Growing up, I was buffered from most of that decade’s fear and apprension. I guess living a slow, easy country life will do that. As a family, we worked hard, worked some more, prayed a lot, went to church a whole lot and more important, we laughed a lot.
We laughed at ridiculous things and funny situations. We laughed at ourselves and others. We listened to comedy from the likes of Andy Griffith and Jerry Clower.
In those days, our introduction to “stand up comedy shows” was sitting in our living room listening to the monologues of Jerry and Andy pouring out of the tiny speaker of a table top record player.

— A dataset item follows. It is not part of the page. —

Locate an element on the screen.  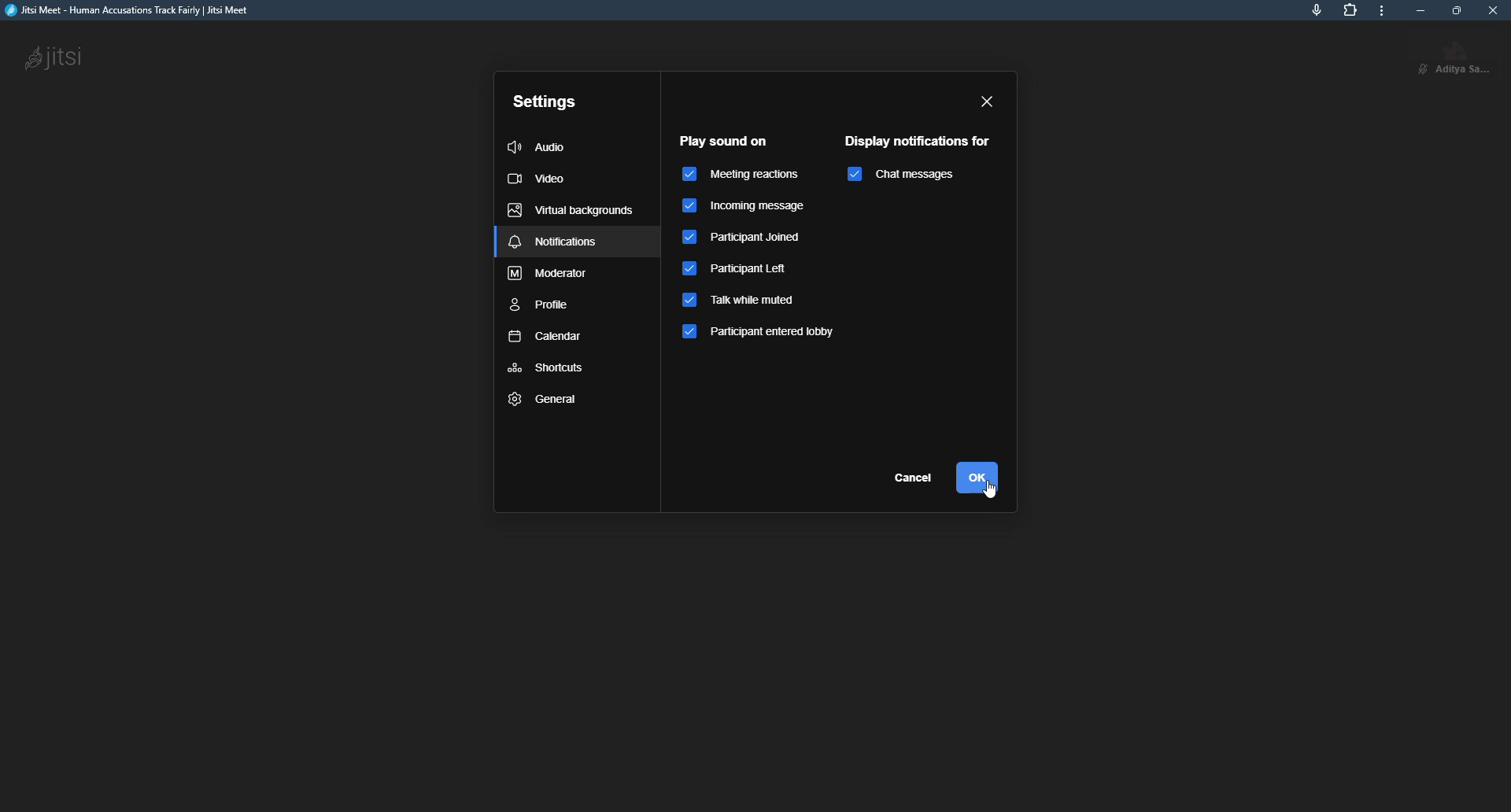
minimize is located at coordinates (1420, 10).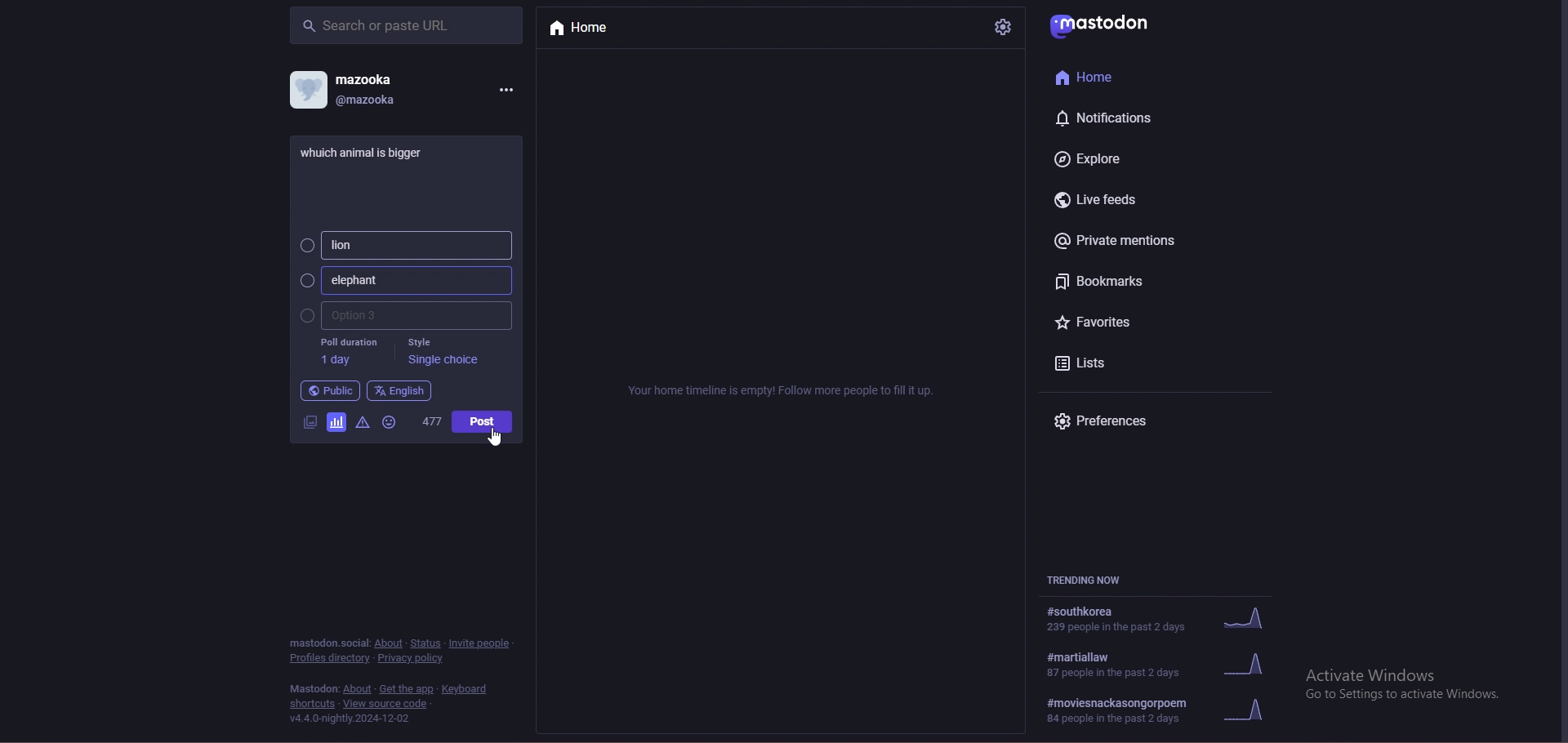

The Blue Collar Comedy Tour wasn’t even a thing back then. Jeff Foxworthy and his “You might be a red neck.” schtik or Bill Engvall’s “There’s your sign.” humor although hilarious, didn’t exist. Instead, we enjoyed humor, country style, listening to Andy’s What it was, was football. We chuckled and slapped our knees in delight hearing Jerry Clower tell us about his Uncle Versie and The Last Piece of Chicken.
Wow, that shit was funny. I loved listening to their routines. So much in fact I would play the records over and over, trying to memorize what they said, how they said it. I spent hours muttering along — repeating every, single, word — under my breath to make sure I had the timing and nuance just right.
I even went so far as to rehearse the routines in front of live audiences (friends, family, congregation members at Wednesday pot luck suppers) every chance I got.
I thought I was going to be the next Andy or Jerry. A regular funny man.
Well, it turns out I wasn’t funny enough to make a living at comedy. But thinking back on those days I realize my humor, my satirical little funny bone, was molded and shaped by the hilarious country observations of Andy and Jerry.